Work order - Output all the data exactly.

(Stored items from a collection)
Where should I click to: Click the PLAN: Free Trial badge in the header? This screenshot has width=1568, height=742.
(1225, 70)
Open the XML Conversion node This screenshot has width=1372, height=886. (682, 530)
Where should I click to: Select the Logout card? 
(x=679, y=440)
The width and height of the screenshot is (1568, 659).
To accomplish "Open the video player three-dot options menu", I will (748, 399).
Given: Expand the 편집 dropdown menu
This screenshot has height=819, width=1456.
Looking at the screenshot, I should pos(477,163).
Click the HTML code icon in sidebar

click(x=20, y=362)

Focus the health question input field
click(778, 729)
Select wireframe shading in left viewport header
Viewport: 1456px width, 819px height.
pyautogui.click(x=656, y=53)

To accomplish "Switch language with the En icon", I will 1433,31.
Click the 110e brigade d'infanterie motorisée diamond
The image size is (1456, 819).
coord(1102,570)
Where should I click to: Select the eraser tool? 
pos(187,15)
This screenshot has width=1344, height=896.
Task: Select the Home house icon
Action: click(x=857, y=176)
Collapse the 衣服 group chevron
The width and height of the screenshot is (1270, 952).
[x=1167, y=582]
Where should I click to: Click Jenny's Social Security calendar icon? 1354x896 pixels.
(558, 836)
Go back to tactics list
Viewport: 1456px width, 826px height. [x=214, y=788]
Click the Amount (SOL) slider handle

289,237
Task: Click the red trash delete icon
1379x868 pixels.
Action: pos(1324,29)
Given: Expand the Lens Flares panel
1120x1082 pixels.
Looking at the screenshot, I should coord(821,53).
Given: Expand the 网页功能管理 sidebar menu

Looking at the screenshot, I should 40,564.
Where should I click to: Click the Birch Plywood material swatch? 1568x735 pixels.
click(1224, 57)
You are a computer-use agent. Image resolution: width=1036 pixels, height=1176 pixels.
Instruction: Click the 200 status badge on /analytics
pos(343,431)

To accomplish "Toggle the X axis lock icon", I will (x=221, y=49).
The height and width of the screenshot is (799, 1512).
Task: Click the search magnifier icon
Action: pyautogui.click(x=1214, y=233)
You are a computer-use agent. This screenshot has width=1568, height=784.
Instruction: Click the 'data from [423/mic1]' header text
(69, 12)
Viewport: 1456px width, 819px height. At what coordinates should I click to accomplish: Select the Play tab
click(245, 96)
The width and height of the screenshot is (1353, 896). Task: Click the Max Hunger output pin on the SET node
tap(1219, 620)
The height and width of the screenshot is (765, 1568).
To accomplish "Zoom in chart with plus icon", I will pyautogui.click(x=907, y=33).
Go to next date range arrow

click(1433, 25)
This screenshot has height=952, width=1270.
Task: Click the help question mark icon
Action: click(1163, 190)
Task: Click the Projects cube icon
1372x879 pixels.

Result -
Where should I click to: Click the PLAN: Free Trial badge in the header? This screenshot has width=1568, height=742.
(1225, 70)
Open the XML Conversion node This screenshot has width=1372, height=886. (682, 530)
Where should I click to: Select the Logout card? 
(x=679, y=440)
The width and height of the screenshot is (1568, 659).
To accomplish "Open the video player three-dot options menu", I will (748, 399).
Given: Expand the 편집 dropdown menu
This screenshot has height=819, width=1456.
Looking at the screenshot, I should pos(477,163).
Click the HTML code icon in sidebar

click(x=20, y=362)

Focus the health question input field
click(778, 729)
Select wireframe shading in left viewport header
Viewport: 1456px width, 819px height.
pyautogui.click(x=656, y=53)

To accomplish "Switch language with the En icon", I will 1433,31.
Click the 110e brigade d'infanterie motorisée diamond
The image size is (1456, 819).
coord(1102,570)
Where should I click to: Select the eraser tool? 
pos(187,15)
This screenshot has width=1344, height=896.
Task: Select the Home house icon
Action: click(x=857, y=176)
Collapse the 衣服 group chevron
The width and height of the screenshot is (1270, 952).
[x=1167, y=582]
Where should I click to: Click Jenny's Social Security calendar icon? 1354x896 pixels.
(558, 836)
Go back to tactics list
Viewport: 1456px width, 826px height. [x=214, y=788]
Click the Amount (SOL) slider handle

289,237
Task: Click the red trash delete icon
1379x868 pixels.
Action: pos(1324,29)
Given: Expand the Lens Flares panel
1120x1082 pixels.
Looking at the screenshot, I should coord(821,53).
Given: Expand the 网页功能管理 sidebar menu

Looking at the screenshot, I should 40,564.
Where should I click to: Click the Birch Plywood material swatch? 1568x735 pixels.
click(1224, 57)
You are a computer-use agent. Image resolution: width=1036 pixels, height=1176 pixels.
Instruction: Click the 200 status badge on /analytics
pos(343,431)

To accomplish "Toggle the X axis lock icon", I will (x=221, y=49).
The height and width of the screenshot is (799, 1512).
Task: Click the search magnifier icon
Action: pyautogui.click(x=1214, y=233)
You are a computer-use agent. This screenshot has width=1568, height=784.
Instruction: Click the 'data from [423/mic1]' header text
(69, 12)
Viewport: 1456px width, 819px height. At what coordinates should I click to accomplish: Select the Play tab
click(245, 96)
The width and height of the screenshot is (1353, 896). Task: Click the Max Hunger output pin on the SET node
tap(1219, 620)
The height and width of the screenshot is (765, 1568).
To accomplish "Zoom in chart with plus icon", I will pyautogui.click(x=907, y=33).
Go to next date range arrow

click(1433, 25)
This screenshot has height=952, width=1270.
Task: Click the help question mark icon
Action: click(1163, 190)
Task: Click the Projects cube icon
1372x879 pixels.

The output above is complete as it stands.